— Аурел, зови дедушку завтракать!
Стефания взялась за дело с другого конца.
— Твоя правда, не должен человек покидать родное гнездо. Тяжело это, — снова завела она разговор, когда стемнело и они легли. — Ты вырос под этой крышей. Воспоминания, то–сё… Женщина — ей на роду написано за мужем идти. Идти да счастья искать. Одна его находит, а другая — вроде меня…
«Вот оно, взялась долбить, словно капля камень. Пока не продолбит, не успокоится», — думал Петр, слушая ее.
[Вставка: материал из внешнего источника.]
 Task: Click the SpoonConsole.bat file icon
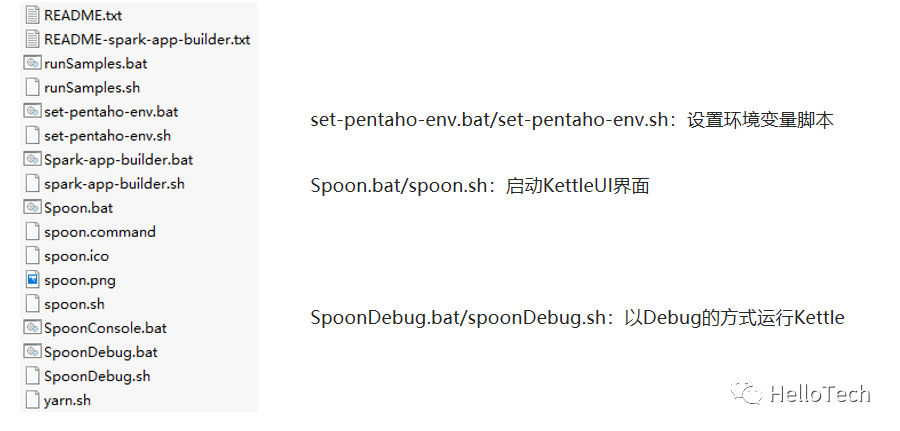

В ту ночь она была с ним нежней обычного. Сбросив белье прямо на пол, совсем нагая, она бесстыдно ластилась, прижималась к нему, хотя малыш не спал и таращился на нее с соседней кровати.
Голова у Петра шла кругом. Тело Стефании пахло рыбьими жабрами, и этот запах рыбы заглушал даже благоухание левкоев за окном.
— Плохо ль тебе со мною? — горячо нашептывала ему на ухо Стефания. — Захочу — сделаю тебя самым счастливым на свете…
На полу темнела разбросанная одежда.
Стефания нежилась в объятьях усталого мужа и мало–помалу добилась своего.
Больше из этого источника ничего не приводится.